EXERCISE AIM
Transcribe, word for word, only the lines from the one containing "Task: Click the 否（Y Wang为第一）cell" through the end of the material below. Pictures stay out.

########

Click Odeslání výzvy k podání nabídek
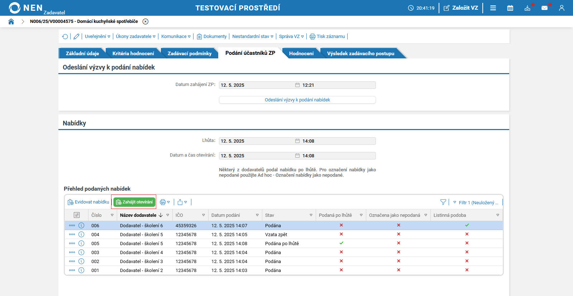Viewport: 573px width, 296px height. tap(297, 100)
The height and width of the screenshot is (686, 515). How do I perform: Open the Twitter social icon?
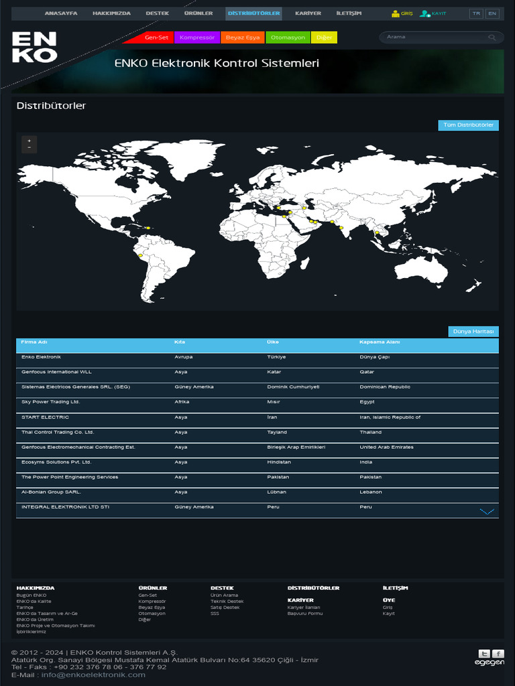[484, 653]
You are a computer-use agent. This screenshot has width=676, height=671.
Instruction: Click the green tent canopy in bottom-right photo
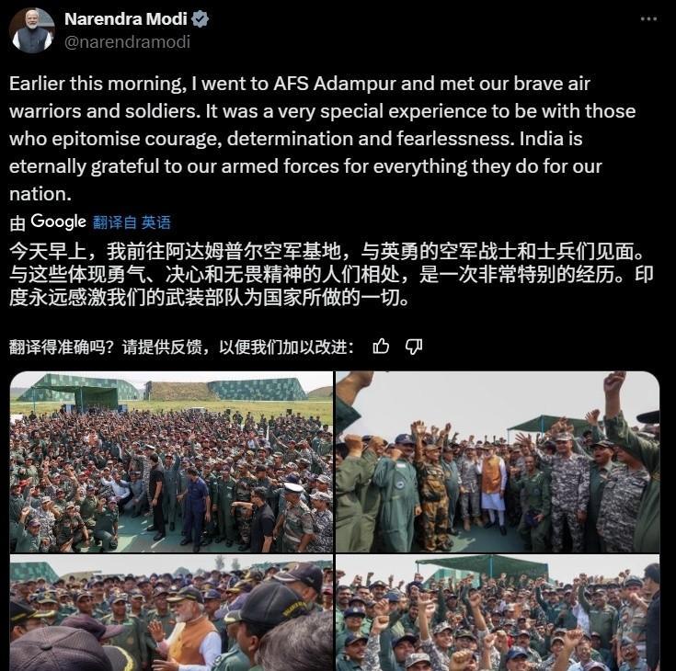tap(483, 564)
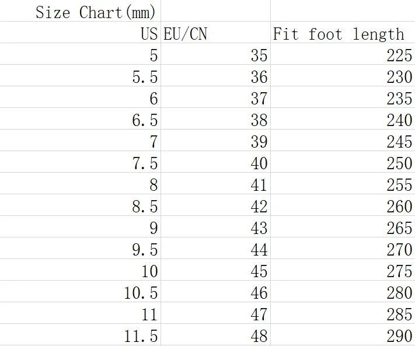
Task: Select the cell with EU size 35
Action: click(259, 55)
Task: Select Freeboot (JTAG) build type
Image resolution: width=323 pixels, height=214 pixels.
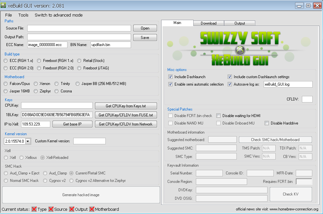Action: pos(79,68)
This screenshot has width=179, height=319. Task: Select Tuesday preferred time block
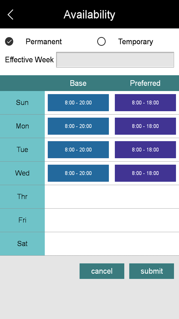point(145,150)
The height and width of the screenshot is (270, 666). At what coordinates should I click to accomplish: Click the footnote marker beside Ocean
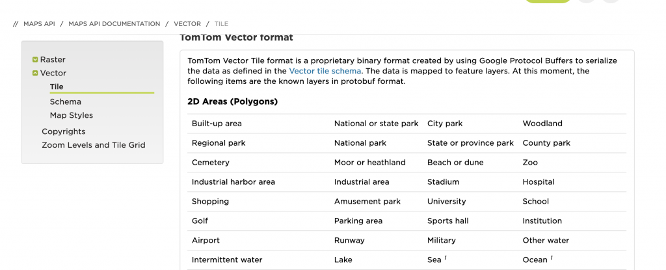pyautogui.click(x=552, y=258)
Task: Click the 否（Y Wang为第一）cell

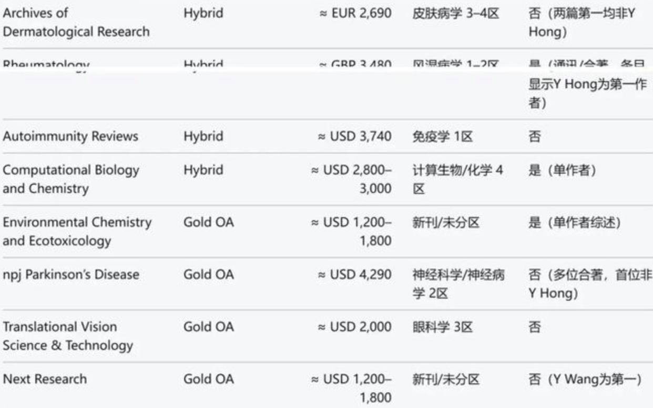Action: coord(585,379)
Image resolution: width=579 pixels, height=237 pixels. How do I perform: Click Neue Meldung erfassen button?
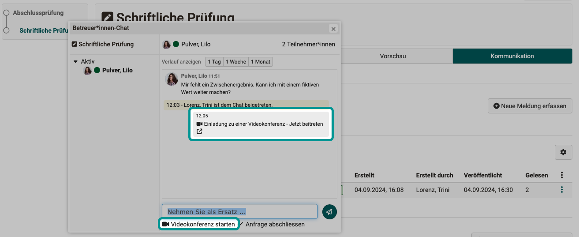pos(530,106)
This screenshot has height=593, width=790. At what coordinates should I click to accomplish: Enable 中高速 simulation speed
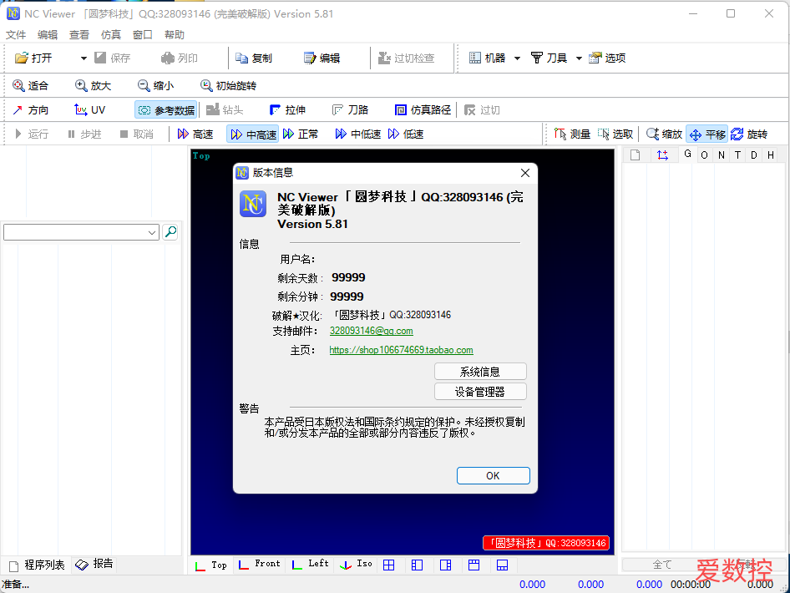click(252, 133)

########

SOLVED PROBLEM
Task: Click the 否（Y Wang为第一）cell

Action: coord(585,379)
Image resolution: width=579 pixels, height=237 pixels. How do I perform: Click Neue Meldung erfassen button?
pos(530,106)
This screenshot has height=593, width=790. At what coordinates should I click to accomplish: Enable 中高速 simulation speed
click(252, 133)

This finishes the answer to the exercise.